Os fundamentos do mercado de trigo voltam a favorecer os produtores da commodity. A redução da estimativa de safra do cereal na Argentina, em 1,1 milhão de toneladas, em apenas um mês, já reverte a curva negativa dos preços e gera uma perspectiva otimista para o início de 2009.
De acordo com a Secretaria de Agricultura da Argentina, a safra 2008/2009 de trigo será de 9 milhões de toneladas, ante 16,3 milhões de toneladas produzidas na safra passada. A retração de quase 50% é atribuída à escassez de chuvas nas zonas produtivas, além de geadas e diminuição do uso de fertilizantes. No total, a área perdida ultrapassa 450 mil hectares.
Os efeitos de uma menor oferta por parte do principal fornecedor de trigo para o mercado brasileiro poderão ser observados já nos próximos dias.
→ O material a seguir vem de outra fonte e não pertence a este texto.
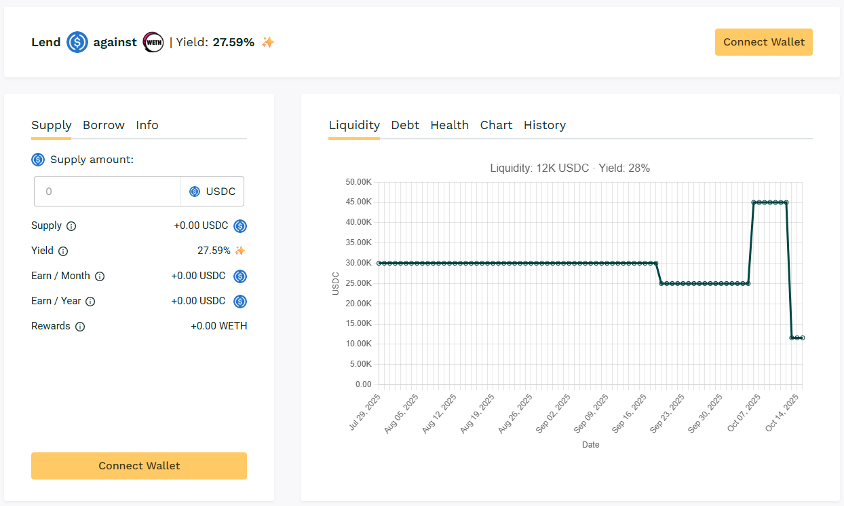The width and height of the screenshot is (844, 506).
Task: Open the Info tab
Action: (147, 125)
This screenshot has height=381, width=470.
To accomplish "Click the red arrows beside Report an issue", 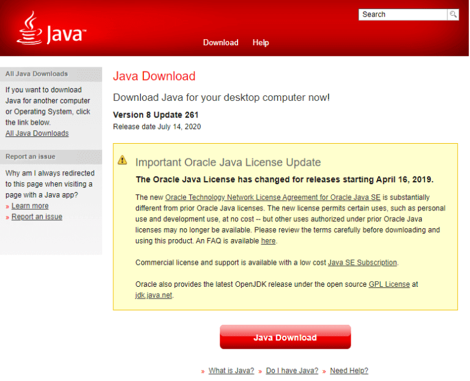I will [7, 218].

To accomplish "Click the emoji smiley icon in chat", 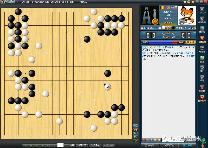I will 159,140.
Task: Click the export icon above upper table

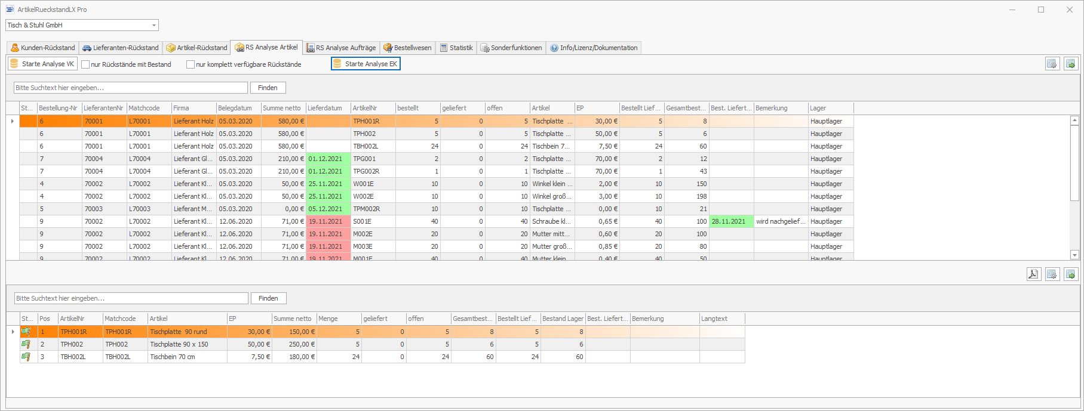Action: point(1071,64)
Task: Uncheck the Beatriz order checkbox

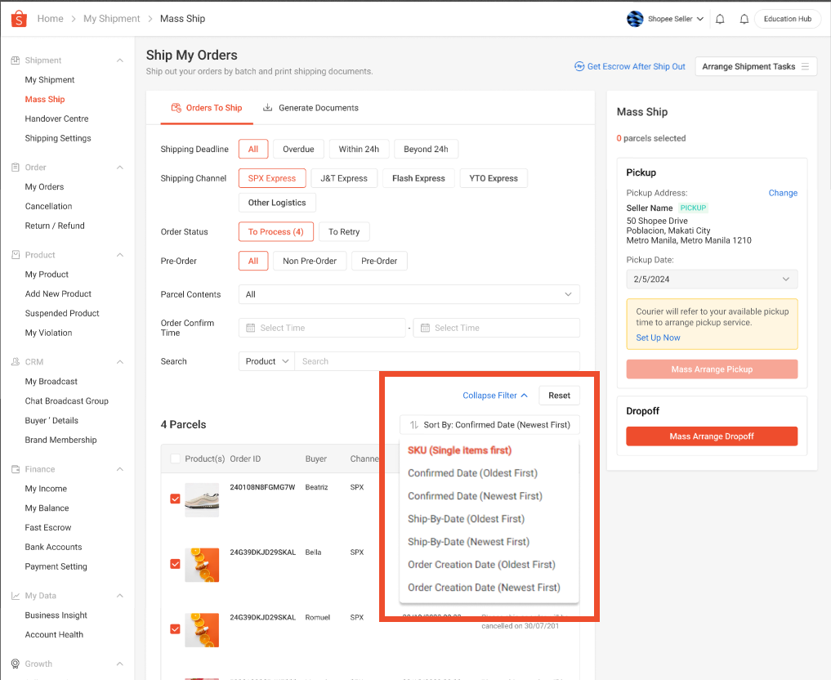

A alta dos preços que ocorreu de forma instantânea na Argentina deve impulsionar o mercado interno em janeiro, ganhando força nos meses seguintes.
A previsão é de que o início do ano seja de grande movimentação nas vendas após um longo período no qual o triticultor ficou muito dependente de intervenções do governo para poder escoar sua produção. Desde o início da colheita no Paraná, em agosto, até agora o governo já contribuiu para a comercialização de 1,3 milhão de toneladas.
De acordo com Lawrence Pih, presidente do Moinho Pacífico, a partir de janeiro as indústrias irão comprar tanto trigo importado quanto nacional, o que deverá impulsionar um aumento dos preços domésticos, acompanhando a tendência de elevação das cotações internacionais.
"Será uma boa oportunidade para o produtor brasileiro vender o trigo por um preço melhor que os atuais", disse.
Segundo o executivo, os moinhos que se abasteceram durante a isenção da Tarifa Externa Comum (TEC) já não estão mais com os estoques elevados. Pelo contrário, com a crise financeira que se agravou a partir do último trimestre as indústrias ficaram sem linhas de crédito para fazer novas importações. "Os moinhos não têm liquidez e estão usando todo o estoque excedente", revelou Pih.
Apesar de afirmar que os moinhos estão trabalhando com margens negativas, Pih acredita que um repasse do incremento dos custos não deve ocorrer de forma imediata, já que o mercado está muito resistente a qualquer tipo de aumento. "Talvez um reajuste aconteça em fevereiro ou março, mas se o câmbio baixasse para um patamar entre R$ 2,10 e R$ 2,20 não seria necessário aumentar", avalia.
Mesmo destacando que não há risco de desabastecimento, as indústrias estudam mudanças estratégicas para a aquisição da matéria-prima, prevendo a alta dos preços. Até as indústrias da Região Sul, que costumam se abastecer com até 70% do seu consumo com a produção local, buscam amenizar o impacto da redução da safra argentina nas negociações de compra e venda. "A notícia de uma safra menor na Argentina muda o nosso planejamento. Complica [a comercialização] porque é um fornecimento a menos", disse Gerson Pretto, diretor industrial do Moinho Estrela. Segundo ele, desde ontem os preços dos fornecedores na Argentina já tinham aumentado de US$ 5 a US$ 10.
Élcio Bento, analista da Safras & Mercado, confirma a elevação dos preços no país vizinho. "Com a redução da estimativa de safra houve uma inversão dos preços que estavam caindo desde março de 2008, quando a cotação era de US$ 423 a tonelada", afirmou. "Essa cotação chegou a US$ 170 e agora com a notícia subiu para US$ 180, estancando a baixa desde março", completou.
O analista explica que com uma safra de 9 milhões de toneladas a Argentina passa a ter um saldo exportável de apenas 3,5 milhões. Numa perspectiva otimista, cerca de 3 milhões desse montante seria destinado ao Brasil, que também contaria com uma oferta de 1,2 milhão de toneladas provenientes do Uruguai e Paraguai. Como o País precisa importar 5 milhões de toneladas, teria que buscar 800 mil toneladas do Hemisfério Norte. "O setor espera a retomada de preços há um bom tempo e a tendência de alta deve ganhar força no final de janeiro com a recuperação dos preços internacionais e o vencimento dos contratos de opção", avaliou.